Urbana sets rules on siting pot shops
URBANA — It could be a matter of months before marijuana is grown and sold for medicinal purposes in Urbana after city council members on Monday unanimously OK'd new regulations governing where and how the pot-friendly businesses can open.
That approval was an early step to set the city up to host the new kind of business, and at least one group already has plans. Two men looking to open a medicinal marijuana dispensary asked city officials for an endorsement as they seek a state license to sell the medication.
They think the nine-county region could bring in as many as 700 patients with marijuana prescriptions — that could mean 50 patients per day and at least tens of thousands of dollars in new tax revenue for the city.
The state will issue two licenses to sellers and one license to a grower in the nine-county East Central Illinois region that includes Champaign County. Dozens more licenses are available in other parts of the state.
David Brodsky, one of the partners looking to open a shop in Urbana, said the area looks well-positioned to play host to the emerging industry.
"We think it's inevitable that one, at least, is going to end up in the Champaign-Urbana area," Brodsky said.
City officials think getting in early will cement Urbana's reputation as a regional health care center. With the limited number of state licenses available, Urbana would be one of the few places patients can visit to buy their medication.
While the state law governs security, licensing and other operational rules for marijuana sellers and growers, the zoning rules city council members finalized on Monday night regulate largely where the shops can open. Because the law is so new, Urbana did not have rules outlining where they can locate, and cities all over the state are still catching up.
City officials noted that state law prescribes, among other rules, what patients are eligible to receive prescriptions, how much they can buy and how employees of the marijuana shops are monitored.
"I can't stress enough how restrictive the state of Illinois act is, and very controlled," said city planner Kevin Garcia.
In Urbana, growers would be prohibited from locating anywhere within 2,500 feet of schools, day care facilities or residential areas. That confines them mostly to an industrial and agricultural area in the far northwest corner of the city near North Lincoln Avenue.

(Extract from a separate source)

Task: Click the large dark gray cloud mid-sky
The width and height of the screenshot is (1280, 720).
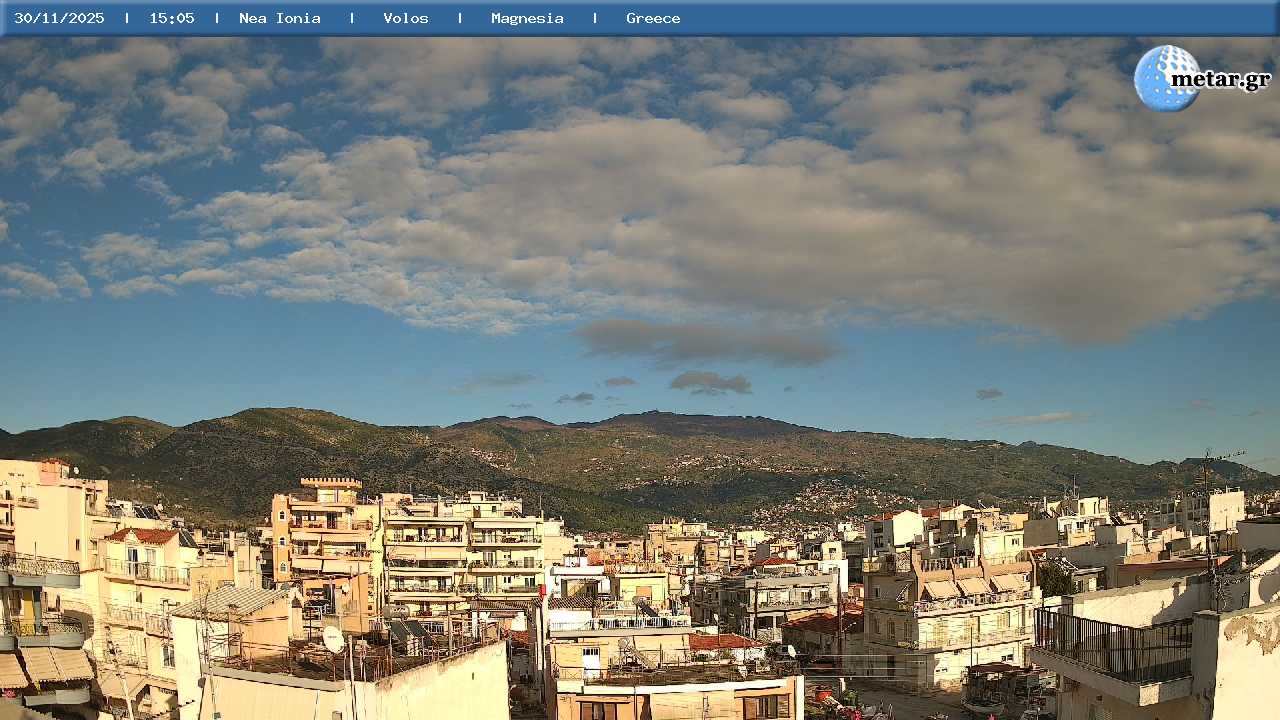Action: point(705,342)
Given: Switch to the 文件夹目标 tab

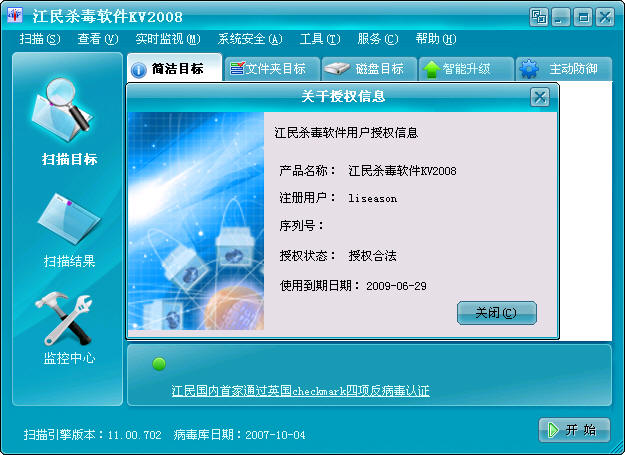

Dispensaries, where the medication is actually sold to patients, will have considerably more leeway. They will still need a 1,000-foot buffer from schools and day care facilities, but they will be allowed in commercial areas.
Alderwoman Diane Marlin, D-Ward 7, wondered if the city could have tighter review on where the businesses could open.
"It's not quite a drugstore and it's not quite a liquor store," Marlin said. "It's a completely new business for the state."
One site that would qualify is 203 N. Vine St., former location of The Corkscrew wine store. Brodsky and his business partners have an offer in on that 6,000-square-foot property.
"That's what's available, and that's what will meet the zoning specifications," Brodsky said.
There will be some competition for the limited number of licenses — Garcia said two other potential licensees have expressed interest in the same area as Brodsky and his partners. Brodsky anticipates the first harvests and sales could begin anywhere between March and September 2015 while the state still works through its rule-making process for the four-year pilot program that sunsets at the end of 2017.
Brodsky showed city council members a picture of the Steamboat Springs, Colo., dispensary he has owned for a year. It depicted a modest storefront with blacked-out windows and a green cross indicating the nature of the business. Brodsky described it as "discreet," with no neon or flashing signs.
Alderwoman Carol Ammons, D-Ward 3, had a more general concern about the law. She said there is a double standard between entrepreneurship and criminal activity that needs to be addressed.
"The state needs to look at the act itself and, more than not, they need to adjust it," Ammons said. "On one hand, you have these legal uses of marijuana, and on the other hand, you have these huge populations of people that are going to prison for the use of marijuana."